By Lynn News Reporter

Every time I pass one of the roadside adverts for Fakenham Races, I think that I should go along – but when the time comes, I don’t. I guess that deep down, despite being a sports fan, I am not really interested in horse racing.

I don’t gamble and it seems if you don’t place a bet much of the excitement is lost. Despite quiz questions about the winners coming up on a regular basis I struggle to even remember the Derby and Grand National results.

There are some races that seem to be part of the national culture, the Classics, the Cheltenham Gold Cup and Champion Hurdle amongst them. Recently, I was reminded of another race whose name trips off the tongue, the Mackeson Gold Cup.

First run in 1960 it took place every November at Cheltenham until 1995, when Whitbread, the brewers of Mackeson, withdrew their support. The race is still run, now being known as the BetVictor Gold Cup, but Mackeson has faded into obscurity and disappeared from view. Or so I thought.

The Barman, by Jeff Hoyle
The Barman, by Jeff Hoyle

In fact, Mackeson still exists as a ‘ghost brand’. It is still available but receives no advertising support. It is an example of a ‘milk stout’ – a beer style that became almost extinct. Despite the picture of a milk churn on the label, there is no milk used in the brewing process, rather a form of sugar called lactose is added.
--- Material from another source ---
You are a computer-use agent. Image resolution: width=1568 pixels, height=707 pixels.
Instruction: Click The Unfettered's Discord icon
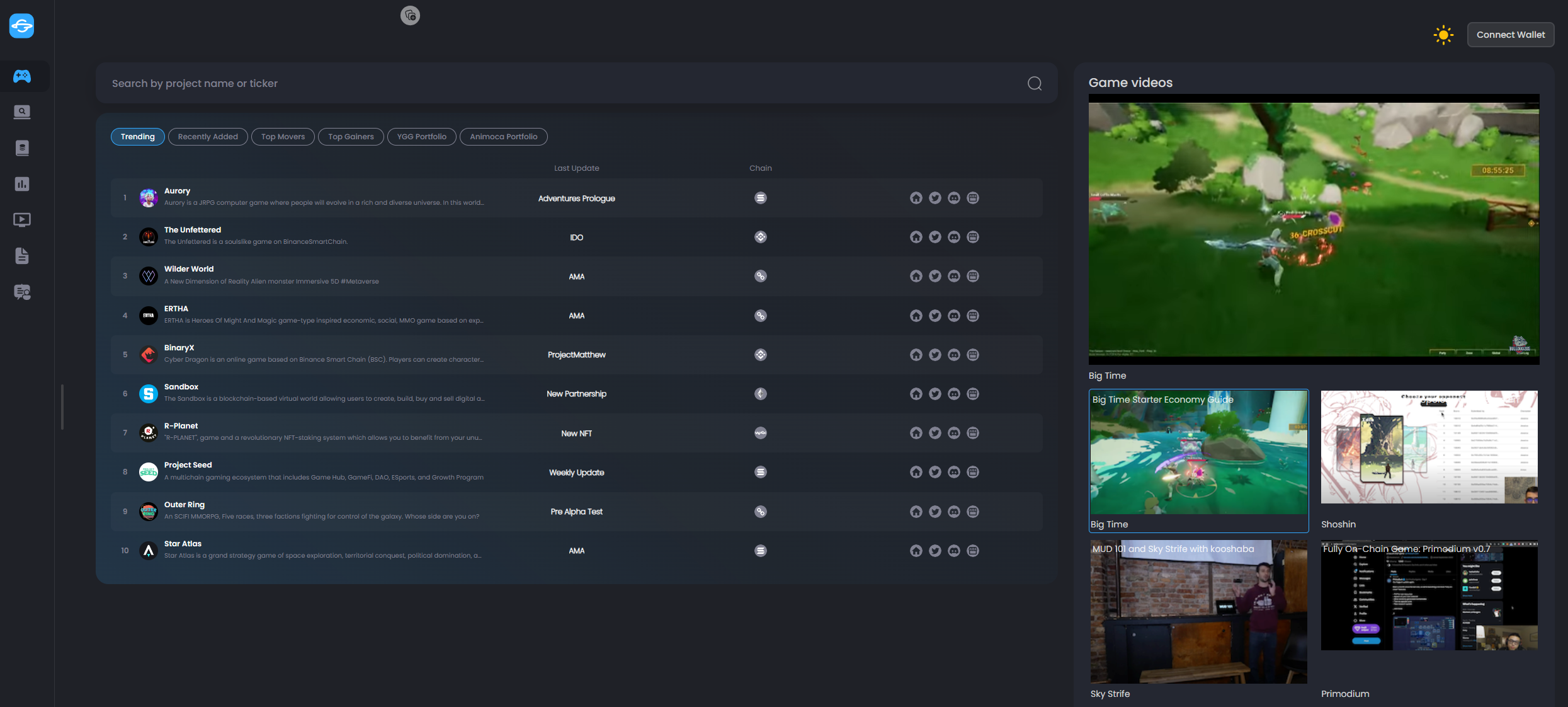coord(954,237)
This is found in milk and unlike other sugars it is not turned into alcohol during the brewing process, meaning that the final product is sweet and contains a fair number of calories.

People of a certain age will remember the slogan ‘It looks good, tastes good and by golly it does you good’, and at one time it was recommended to nursing mothers, though I think the neo-temperance brigade would take a dim view of that advice in the present climate.

First produced at Mackeson’s Brewery in Hythe in Kent in 1909, it was licensed to brewers around the country and the brand was bought by Whitbread in 1929.

By the 1950’s it accounted for about half their production, being produced in London, Stockport, Kirkstall and Hythe.

As the takeovers and brewery closures accelerated the Mackeson production was shunted around the country, Sheffield, Castle Eden and Samlesbury all took their turn before it was contracted out to Youngs of Wandsworth in 1999.

When Whitbread was taken over by what is now Anheuser-Busch InBev, production went to Magor in Wales, Cameron’s in Hartlepool and Hyde’s of Manchester. In addition, the strength has been reduced from 3.0% to 2.8% to take advantage of duty reductions.

Is there any other beer that has been so messed about? And yet it hangs on. Cans and bottles are available in some supermarkets so it is still possible to try this rare style of beer, though goodness knows how it compares to the 1910 original.

The good news is that some of the small independent brewers are experimenting with this style of beer, for example Bristol Beer Factory, so it should be possible to source a bottle or two to sample and, if you are really lucky, you may encounter it on draught.

The example I would like to try is brewed by the Carib brewery in Trinidad, a 4.8% version of Mackeson aimed at young men (I wish!) with the tag line ‘King of the Night’.

Very popular in Hong Kong apparently. So, despite its difficult past and lack of promotion, milk stout hangs on. Maybe its race is not yet run.